**SHORT TASK:** Write out the entries below word for word, from the line with "Task: Click the ellipsis button in TestLP row" up to and including the line with "pyautogui.click(x=1117, y=111)", and leave the pictures out of your answer.

**RECORDS FOR THE TASK:**
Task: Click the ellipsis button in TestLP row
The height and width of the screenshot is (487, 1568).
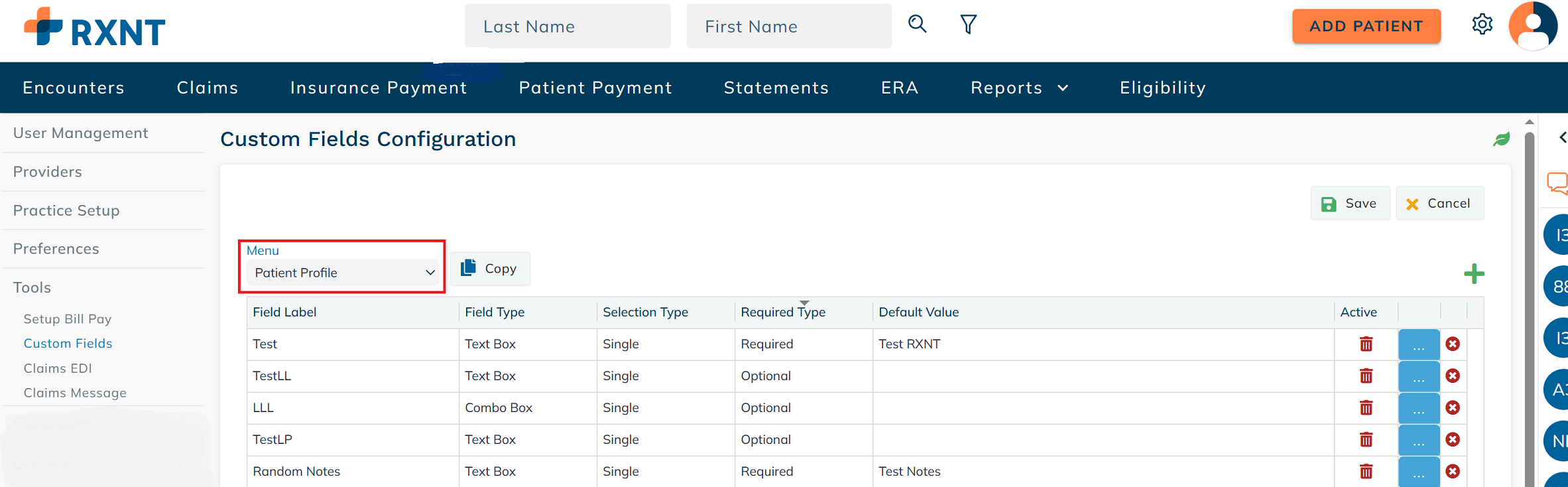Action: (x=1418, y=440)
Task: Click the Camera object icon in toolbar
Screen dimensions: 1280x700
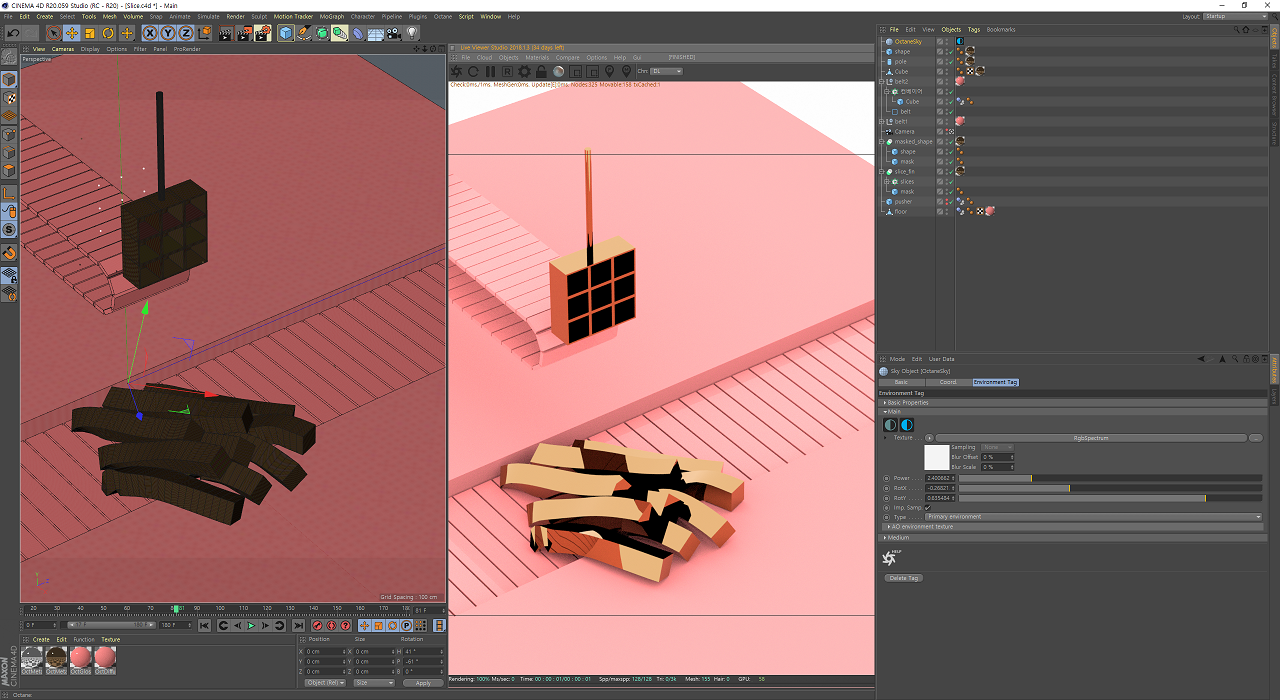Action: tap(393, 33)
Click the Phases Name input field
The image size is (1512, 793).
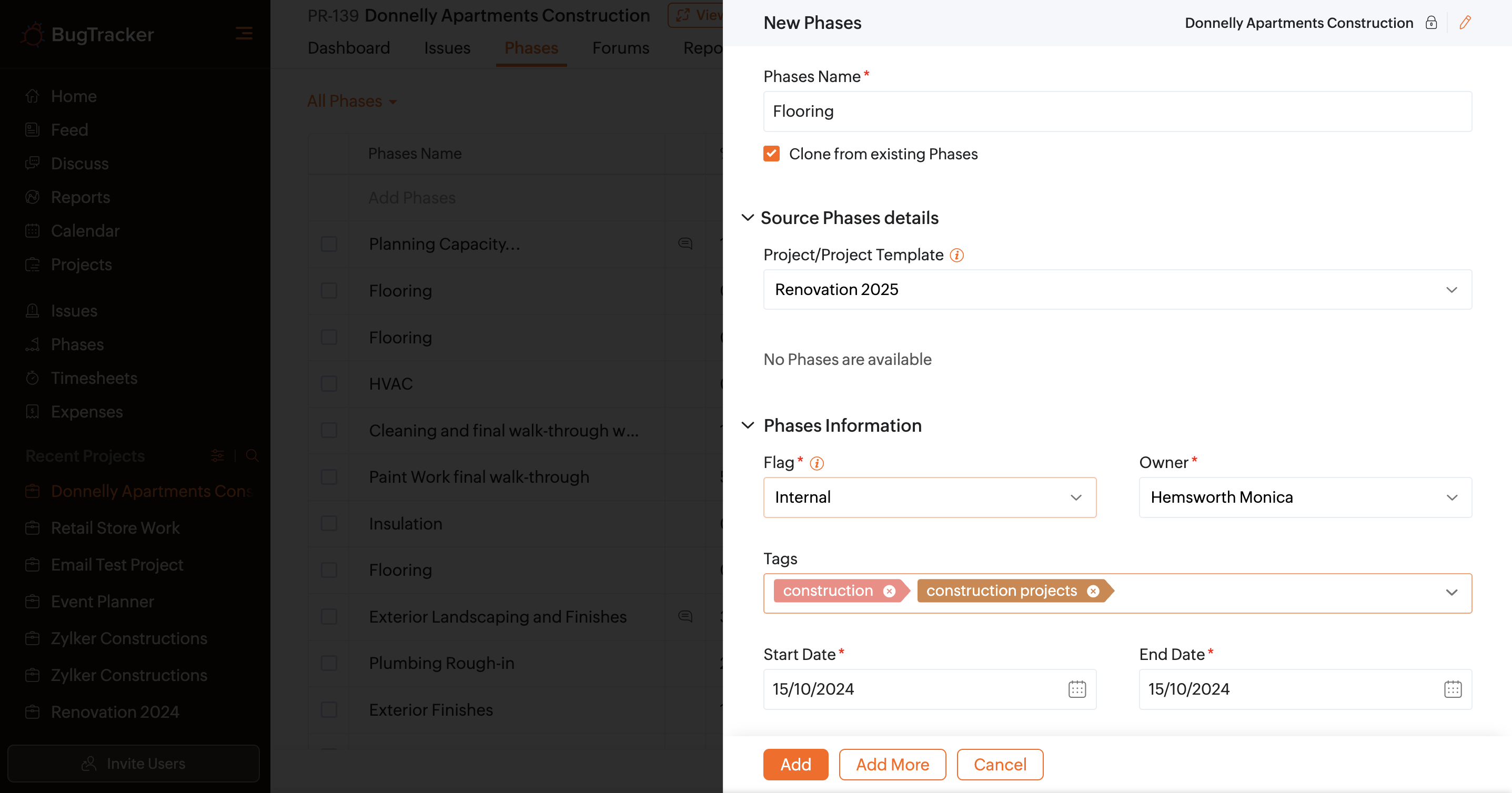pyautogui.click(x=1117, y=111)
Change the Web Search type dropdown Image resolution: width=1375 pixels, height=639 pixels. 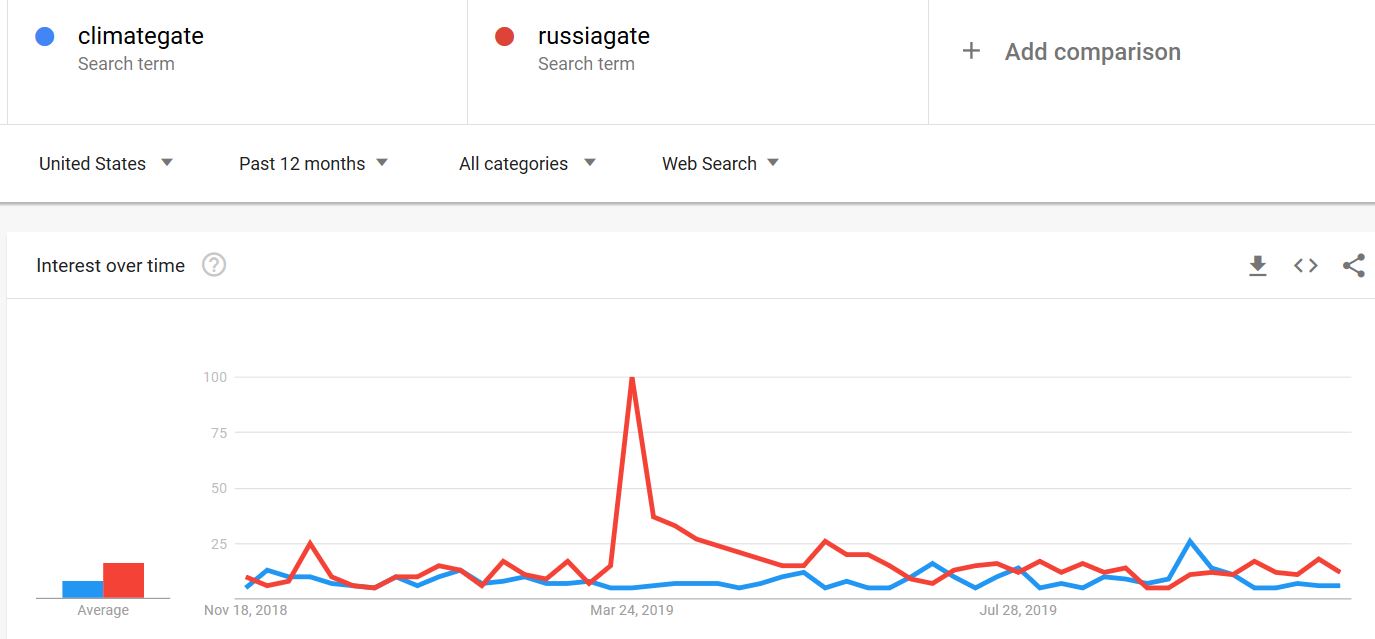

==

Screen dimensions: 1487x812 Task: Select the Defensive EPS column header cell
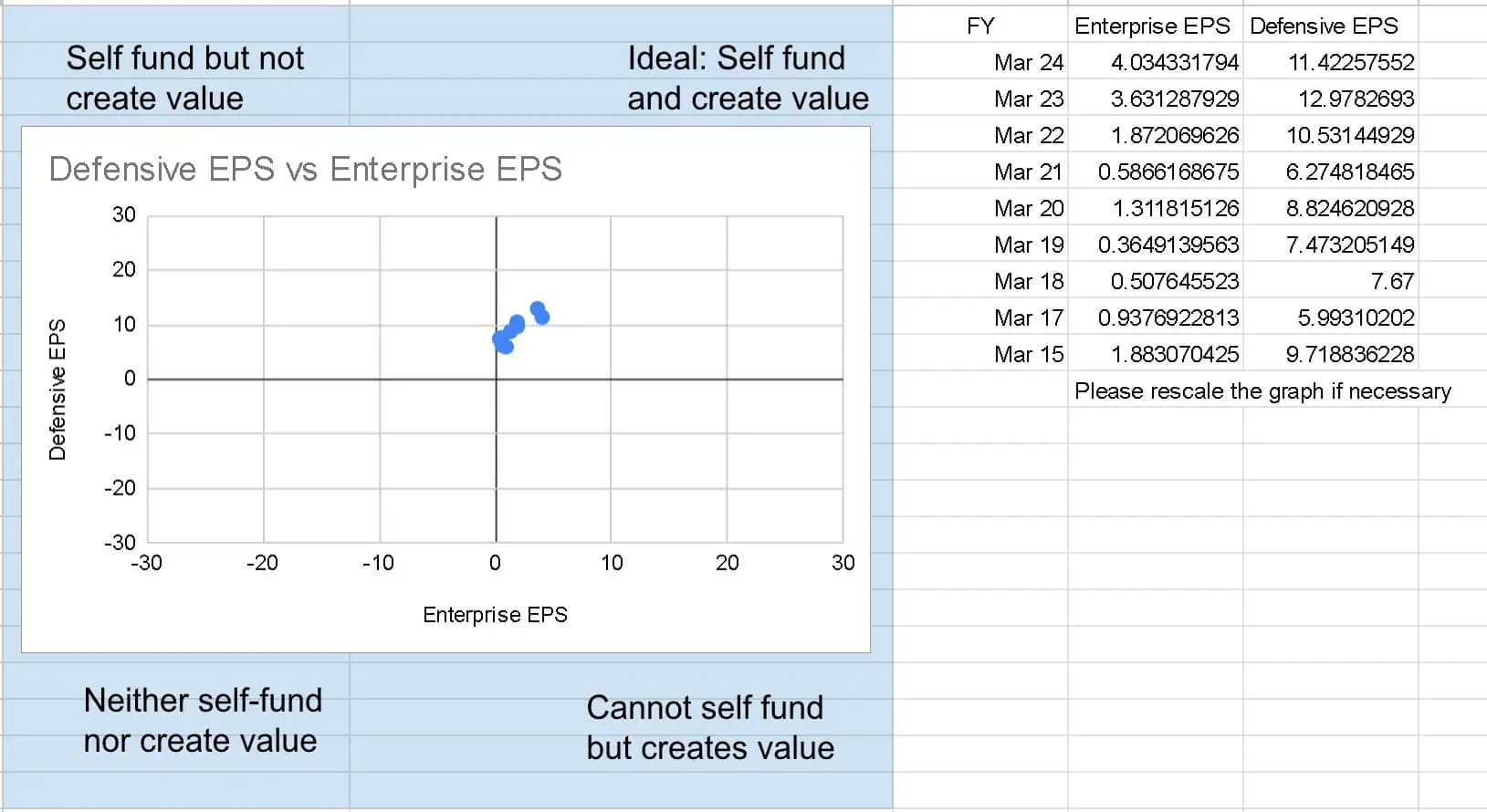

---

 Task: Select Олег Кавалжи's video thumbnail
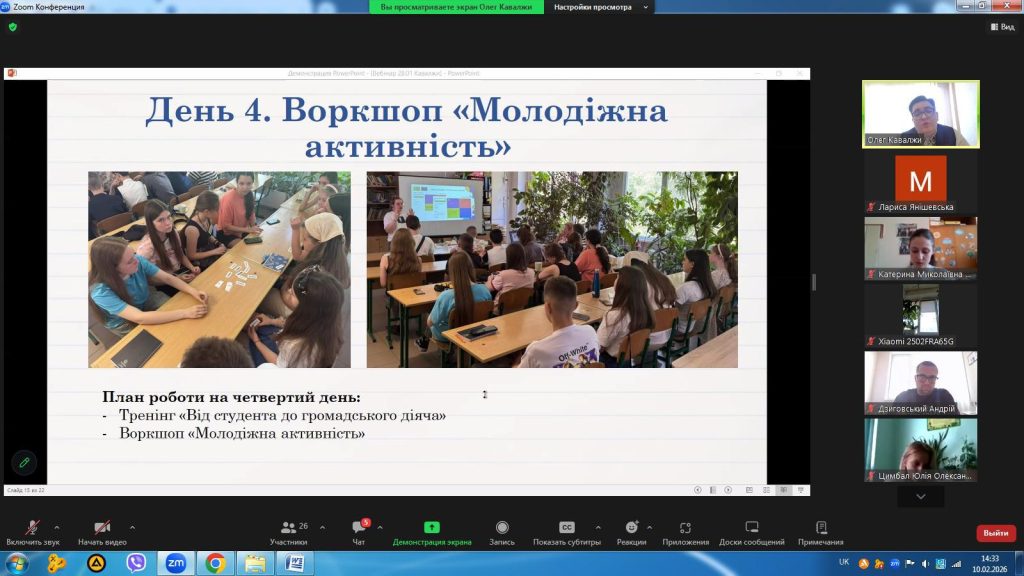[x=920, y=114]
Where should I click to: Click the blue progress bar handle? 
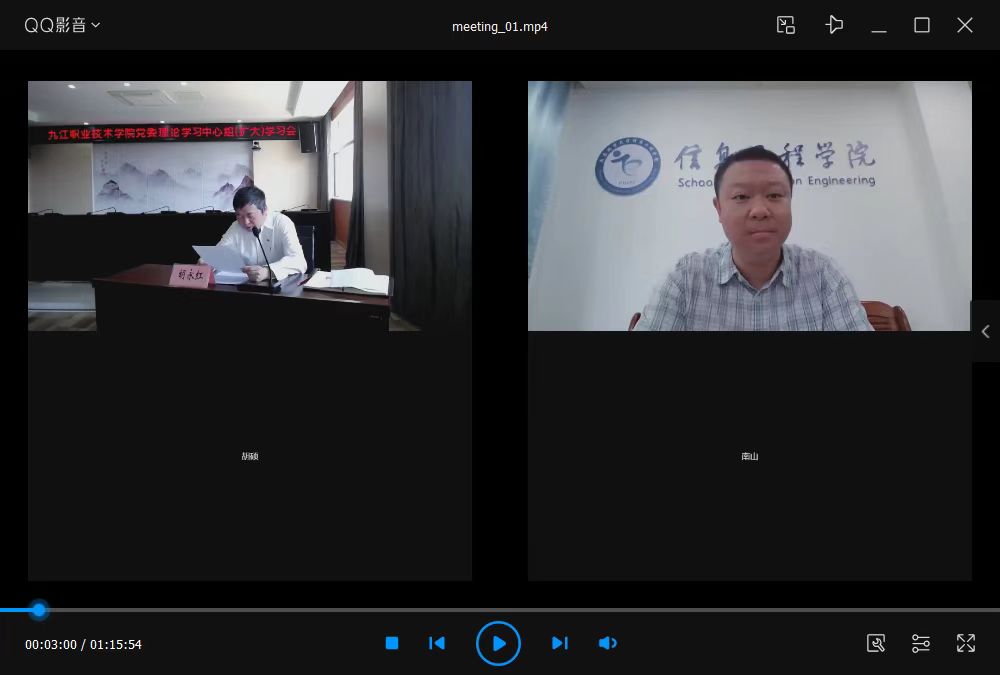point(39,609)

**IN RESPONSE:**
Task: Click the ellipsis button in TestLP row
The height and width of the screenshot is (487, 1568).
Action: (x=1418, y=440)
Task: Click the Camera object icon in toolbar
Screen dimensions: 1280x700
Action: tap(393, 33)
Click the Phases Name input field
The image size is (1512, 793).
pyautogui.click(x=1117, y=111)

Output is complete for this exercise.